On the mechanism of inhibition of rat fat cell adenylate cyclase by lithium.

Abstract

This study aimed to elucidate the mechanism by which Li+ inhibits adenylate cyclase (AC) in vitro. It was found that Li+ inhibited the norepinephrine-(NE) and the fluoride-(F-) stimulated AC activities of rat fat cell ghosts of Li+ concentrations above 10 mM. The basal enzyme activity was unaffected even at 80 mM of Li+. Li+ inhibited the NE-induced AC activity in a mainly non-competitive way, but the inhibitory effect decreased with increasing concentrations of NE. The inhibition by Li+ of both NE- and F- -stimulated AC activities was antagonized by Mg2+. The Mg2+ antagonism of the Li+-induced inhibition of the NE-stimulated AC activity was independent of the NE concentration.
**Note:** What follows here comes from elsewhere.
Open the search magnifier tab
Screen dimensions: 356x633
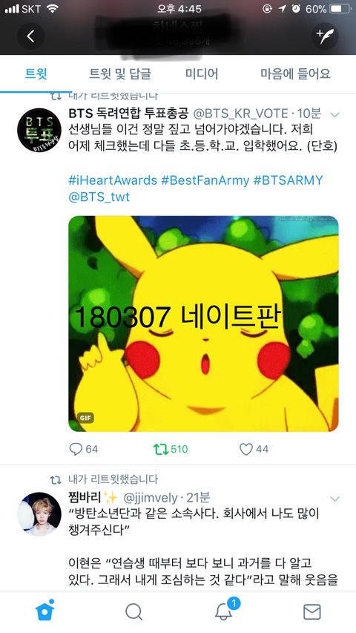(134, 612)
Furthermore, Ca2+, inhibiting AC activity by a Mg2+ antagonism, abolished the inhibitory effect of Li+. It is suggested that Li+ affects both the Ka of NE and the Vmax of AC through 1) an inhibitory action of LiATP3- at the catalytic site of AC or 2) an inhibitory action of Li+ at an allosteric Mg2+ site of AC.